また、2005年度国債発行計画について市場では、実質的な市中発行額が120―125兆円程度との見方が一般的になっていることや、20年利付国債や15年変動利付国債の増発を求める声が多いことも明らかにした。
財務省が、1日に開催された国の債務管理の在り方に関する懇談会(第2回)後の会見で発表した。
TBの日銀乗り換えは、日銀がオペなどで取得した10年物国債などに満期が到来した場合、1年物TBに乗り換え、1年後に現金償還するのが通例だが、財務省幹部によると、2005年度は借換債発行が急増する状況にあり、2004年度に日銀が乗り換えたTBの一部について、「再度、一部を乗り換えてくれないか、日銀に検討をお願いしている」という。
具体的な再乗り換え額については、「日銀にお願いしている状態であり、現時点では一部としか言えない」(幹部)としているが、財務省幹部によると、TBの日銀再乗り換えは、2000年度と2001年度に、満期分の2分の1を再乗り換えした事例がある、という。
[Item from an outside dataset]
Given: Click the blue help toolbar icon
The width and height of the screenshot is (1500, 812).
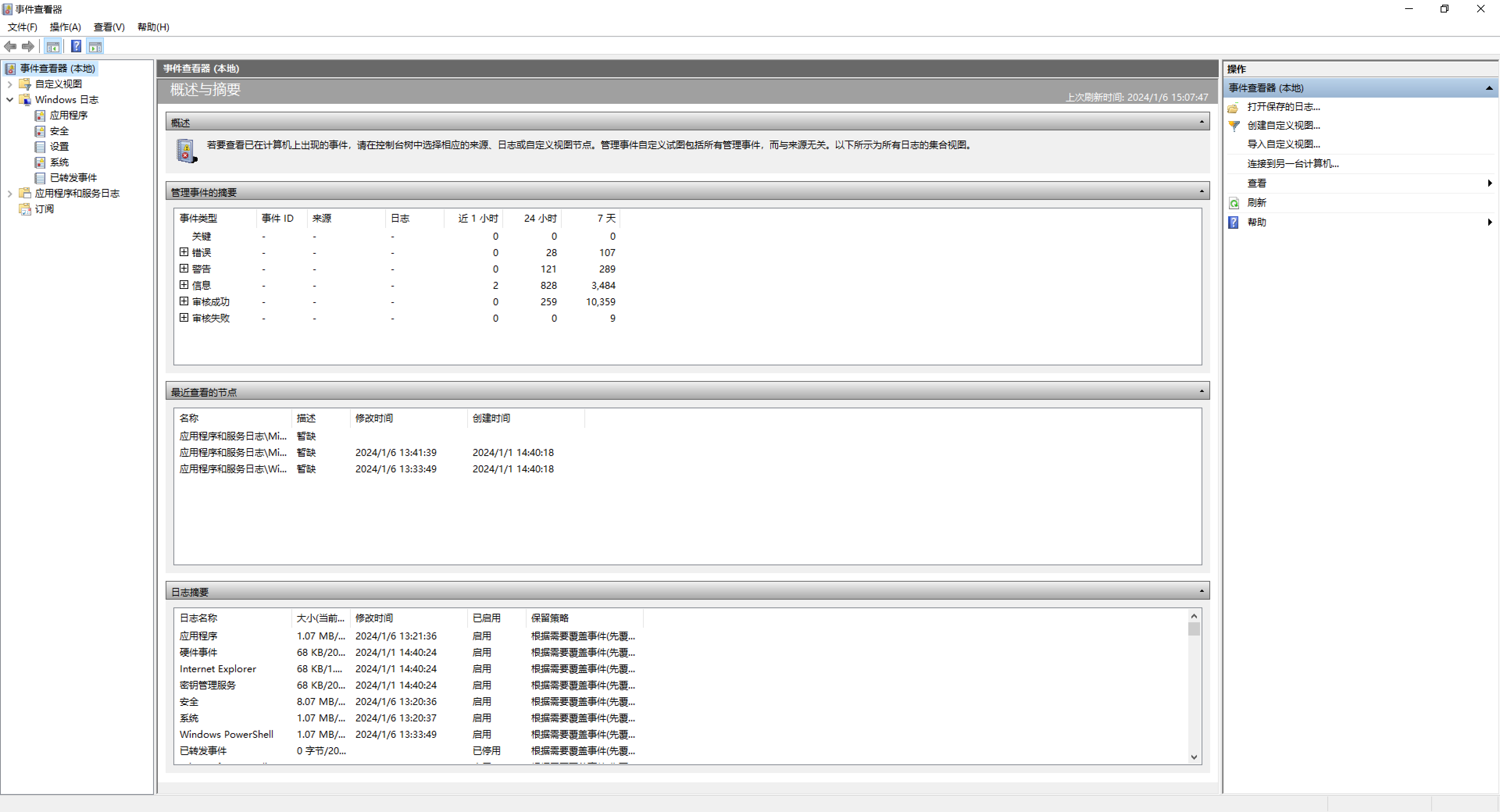Looking at the screenshot, I should click(76, 46).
新型個人向け国債は、期間5年の固定金利型で、金利水準は新発5年国債の金利水準をもとに設定する。現行の期間10年・変動金利型と商品性の大きく異なる国債を発行することで、個人の多様なニーズに応え、個人の国債保有拡大を図る。
ただ、現行の変動金利型商品では、中途換金の仕組みが、発行から1年経過後、手数料は1年分の利子となっているが、新型個人向け国債は、発行から2年経過後で、手数料を2年分の利子とし、「中途換金のハードルを高くした」(財務省幹部)。これは、「固定金利商品は、変動金利商品よりも金利上昇時に解約が出やすく、リスクコントロールが必要」(同)との判断によるもの。
新型個人向け国債の発行額について、財務省幹部は、「現時点では数字としての見通しはない」としている。現行の変動金利型個人向け国債は、景気回復に伴う金利先高観測などを背景に、好調な売れ行きを記録しており、2004年度発行額はすでに当初計画の2兆1000億円を大きく上回る約5兆円に達している。
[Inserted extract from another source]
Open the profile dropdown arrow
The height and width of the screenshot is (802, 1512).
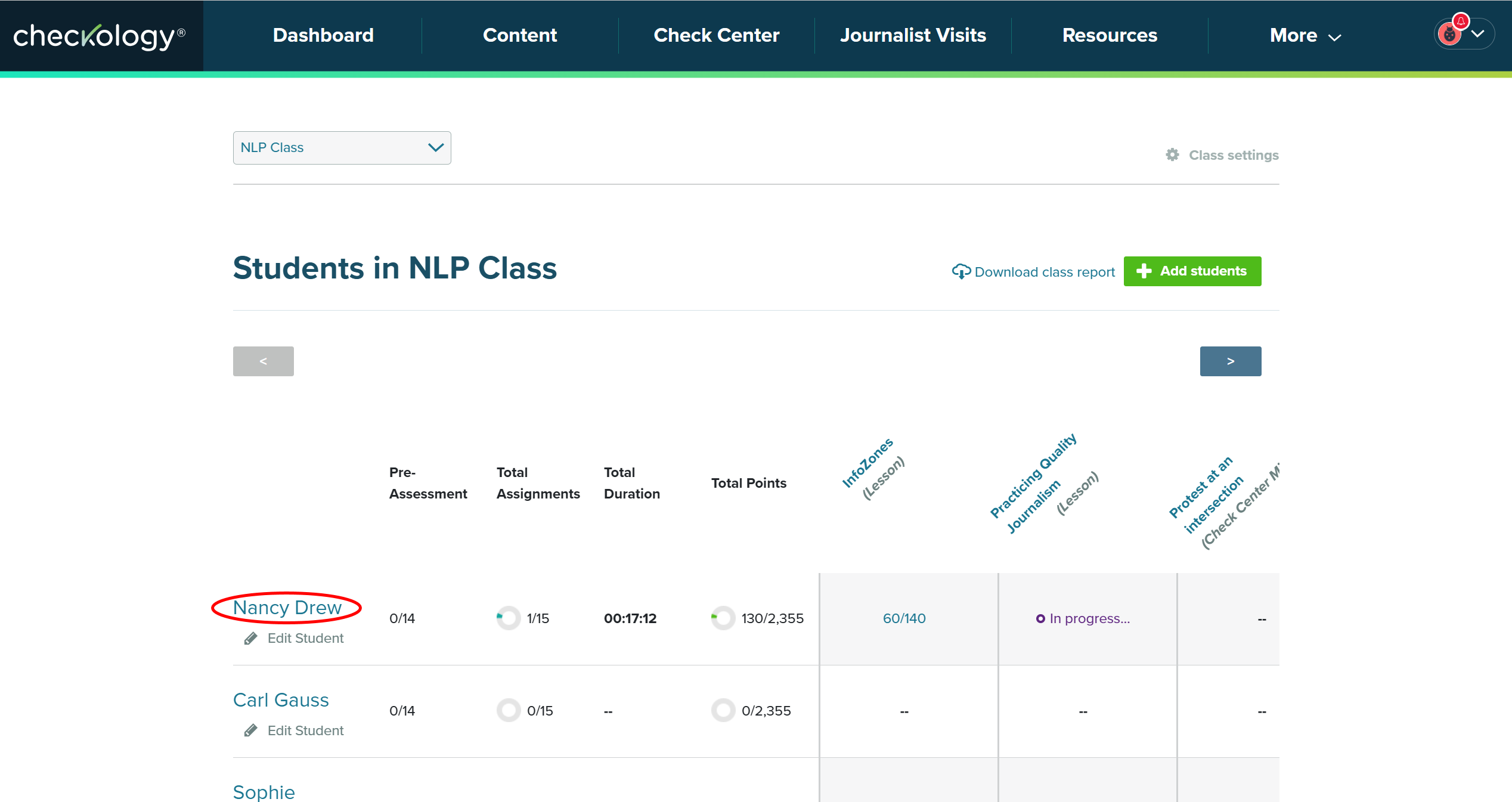(1478, 34)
また、2005年度下期にも、金利スワップ取引を開始する。財務省幹部によると、スワップ取引は、2008年度の国債大量償還をにらんだ取引が中心となり、初年度の取引額は、想定元本ベースで2000─3000億円程度が見込まれている。大量償還対応の具体的な取引方法は、金利情勢次第で大量償還に伴う借換コストが上振れするリスクがあることから、金利変動リスクを抑制するため、「2008年度を超える長期の固定払い・変動受けと、2008年までの中期の固定受け・変動払いの取引を組み合わせて実施する」としている。
このほか、個人向け国債の販売状況や、第2非価格競争入札に対する需要などに伴い、年度当初の国債発行計画段階よりも、固定利付債や変動利付債の比率など負債の構成に変化が生じることも想定される。財務省では、そうした場合の負債構成の適正化やリスク・コントロールにも、スワップ取引を活用する場合がある、としている。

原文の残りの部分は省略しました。